Patient's decision-making capacity. Determining whether the patient can understand and appreciate the decision to take or decline medication is critical. This decision-making ability should be assessed for each decision, because a patient may have the capacity to understand the consequences of one decision and not another.9
The most testable parameter of a patient's decision-making capacity is intellectual understanding. Can the patient discuss the effects of the medication-both positive and negative-along with potential alternative treatments and the consequences of declining the medication?10, 11 If the nurse has a sense that the discovery of deception would upset the patient, this is a strong indicator that the patient may be mentally capable of taking part in the decision.12 Surmising that patients won't notice the effect of the medication and recognize deception presupposes a fairly high level of impairment. If the nurse is uncertain whether or not the patient has the capacity to refuse consent, consultation with a mental health professional may be warranted.

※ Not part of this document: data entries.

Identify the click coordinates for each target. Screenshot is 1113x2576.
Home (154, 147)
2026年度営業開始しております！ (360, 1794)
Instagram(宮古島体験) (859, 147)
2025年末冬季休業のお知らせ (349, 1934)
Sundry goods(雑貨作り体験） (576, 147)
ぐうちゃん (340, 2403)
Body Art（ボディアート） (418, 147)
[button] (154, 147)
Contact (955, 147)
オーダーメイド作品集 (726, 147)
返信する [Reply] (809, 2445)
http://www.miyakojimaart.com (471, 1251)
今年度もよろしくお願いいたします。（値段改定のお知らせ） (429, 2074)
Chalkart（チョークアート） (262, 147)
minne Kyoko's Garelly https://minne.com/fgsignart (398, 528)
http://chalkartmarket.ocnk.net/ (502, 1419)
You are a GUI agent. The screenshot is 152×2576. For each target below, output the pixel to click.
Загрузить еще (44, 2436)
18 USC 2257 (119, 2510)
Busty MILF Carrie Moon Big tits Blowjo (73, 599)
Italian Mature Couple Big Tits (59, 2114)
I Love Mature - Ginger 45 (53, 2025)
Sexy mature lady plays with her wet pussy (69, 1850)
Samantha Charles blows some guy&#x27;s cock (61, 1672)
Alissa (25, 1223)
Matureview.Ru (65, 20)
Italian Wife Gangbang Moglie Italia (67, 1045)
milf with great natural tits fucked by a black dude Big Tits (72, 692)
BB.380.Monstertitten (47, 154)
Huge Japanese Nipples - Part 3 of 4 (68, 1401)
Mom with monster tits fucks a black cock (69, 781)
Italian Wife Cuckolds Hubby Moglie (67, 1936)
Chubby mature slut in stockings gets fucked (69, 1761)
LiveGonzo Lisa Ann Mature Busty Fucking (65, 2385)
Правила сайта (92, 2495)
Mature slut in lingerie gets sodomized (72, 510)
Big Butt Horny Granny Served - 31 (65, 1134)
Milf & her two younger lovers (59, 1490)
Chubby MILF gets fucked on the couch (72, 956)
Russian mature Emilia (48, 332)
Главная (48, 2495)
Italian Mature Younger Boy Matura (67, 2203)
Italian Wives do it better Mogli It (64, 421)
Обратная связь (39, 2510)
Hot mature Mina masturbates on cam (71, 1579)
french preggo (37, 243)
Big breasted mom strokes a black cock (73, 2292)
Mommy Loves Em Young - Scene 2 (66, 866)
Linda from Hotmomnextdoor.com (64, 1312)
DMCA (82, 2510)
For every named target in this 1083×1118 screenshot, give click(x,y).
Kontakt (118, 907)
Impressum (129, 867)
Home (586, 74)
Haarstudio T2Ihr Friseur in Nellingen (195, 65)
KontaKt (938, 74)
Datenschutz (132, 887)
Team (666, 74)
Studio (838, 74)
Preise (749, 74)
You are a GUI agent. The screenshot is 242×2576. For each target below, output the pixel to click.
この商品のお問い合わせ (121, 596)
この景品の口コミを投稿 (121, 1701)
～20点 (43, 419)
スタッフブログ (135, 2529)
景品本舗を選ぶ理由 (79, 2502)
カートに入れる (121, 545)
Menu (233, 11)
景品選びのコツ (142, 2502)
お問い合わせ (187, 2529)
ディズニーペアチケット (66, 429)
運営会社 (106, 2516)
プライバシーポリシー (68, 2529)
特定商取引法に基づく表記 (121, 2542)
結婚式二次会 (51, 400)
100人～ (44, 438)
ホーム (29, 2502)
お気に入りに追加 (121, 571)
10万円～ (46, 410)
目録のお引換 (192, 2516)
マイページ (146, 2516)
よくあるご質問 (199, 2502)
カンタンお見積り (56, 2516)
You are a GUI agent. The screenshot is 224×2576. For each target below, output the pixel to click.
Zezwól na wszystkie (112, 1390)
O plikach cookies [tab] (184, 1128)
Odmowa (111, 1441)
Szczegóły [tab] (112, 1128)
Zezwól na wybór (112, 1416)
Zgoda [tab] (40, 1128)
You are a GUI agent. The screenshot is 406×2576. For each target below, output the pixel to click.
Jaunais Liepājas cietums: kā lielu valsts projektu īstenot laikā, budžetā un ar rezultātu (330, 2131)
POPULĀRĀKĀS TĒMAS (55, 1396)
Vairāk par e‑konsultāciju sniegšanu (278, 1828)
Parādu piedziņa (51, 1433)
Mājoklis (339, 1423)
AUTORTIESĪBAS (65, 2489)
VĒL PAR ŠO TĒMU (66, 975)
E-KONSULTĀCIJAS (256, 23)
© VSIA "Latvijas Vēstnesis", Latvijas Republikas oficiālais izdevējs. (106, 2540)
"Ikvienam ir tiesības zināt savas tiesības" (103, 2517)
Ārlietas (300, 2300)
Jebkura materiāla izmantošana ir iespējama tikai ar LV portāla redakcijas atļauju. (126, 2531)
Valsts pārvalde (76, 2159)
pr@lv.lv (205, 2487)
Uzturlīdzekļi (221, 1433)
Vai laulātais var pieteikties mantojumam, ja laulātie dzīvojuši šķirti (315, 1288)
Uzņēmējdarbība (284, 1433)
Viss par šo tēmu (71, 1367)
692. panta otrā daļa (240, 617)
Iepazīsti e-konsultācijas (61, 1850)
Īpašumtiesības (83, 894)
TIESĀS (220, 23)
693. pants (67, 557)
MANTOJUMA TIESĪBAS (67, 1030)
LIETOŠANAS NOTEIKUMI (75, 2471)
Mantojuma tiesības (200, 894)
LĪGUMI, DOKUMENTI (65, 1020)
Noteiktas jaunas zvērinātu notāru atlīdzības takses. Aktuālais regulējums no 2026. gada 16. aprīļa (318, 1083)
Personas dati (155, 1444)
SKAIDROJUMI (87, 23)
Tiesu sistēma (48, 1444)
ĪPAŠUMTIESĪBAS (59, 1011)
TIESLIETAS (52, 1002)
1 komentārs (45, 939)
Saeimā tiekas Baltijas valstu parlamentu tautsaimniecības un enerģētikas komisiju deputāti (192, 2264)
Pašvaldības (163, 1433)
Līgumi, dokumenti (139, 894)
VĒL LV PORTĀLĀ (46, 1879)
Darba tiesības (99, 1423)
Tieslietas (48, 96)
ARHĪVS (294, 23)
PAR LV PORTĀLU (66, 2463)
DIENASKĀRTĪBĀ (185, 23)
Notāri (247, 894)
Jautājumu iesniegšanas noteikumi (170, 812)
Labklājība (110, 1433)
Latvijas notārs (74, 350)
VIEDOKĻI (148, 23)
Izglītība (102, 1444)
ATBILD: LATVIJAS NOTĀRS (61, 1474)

If it is determined that a patient is incapable of appreciating the decision, then the nurse should consult with an appropriate surrogate decision maker about treatment options, including hiding the medication in food. If the patient has completed a durable power of attorney form (designating a health care agent), the designated person should be consulted. In the absence of a durable power of attorney, someone close to the patient, such as a spouse or a child, can be asked to serve as surrogate. (Nurses should check their institutional policy to see if there is a designated hierarchy when determining surrogates.) Together the health care team and the surrogate may decide that hiding the medication in food is the most humane action to protect the patient from the consequences of refusing medication. It may also be prudent to discuss the case with colleagues or, in difficult cases, to ask the institution's ethics committee to become involved. Institutions may benefit from developing policies and procedures regarding the deceptive administration of medication. No one should unilaterally decide to deceive a patient.
FINAL CONSIDERATIONS
Sissela Bok provides a two-pronged test to determine whether deception is justified. First, would the deceived patient have agreed-prior to her or his mental impairment-that such a deception is warranted? This requires the nurse and surrogate decision maker to imagine how the patient might have reasoned: would the earlier, cognitively intact patient have agreed that, given the present impairment, the providers shouldn't be morally bound to accept the patient's decision to decline medication?
Second, could the deception survive public scrutiny, including that of professional peers? An ethics committee could help bring a nurse's justifications for deception into public discourse, thereby avoiding situations where deception may be more the result of frustration than of careful ethical consideration.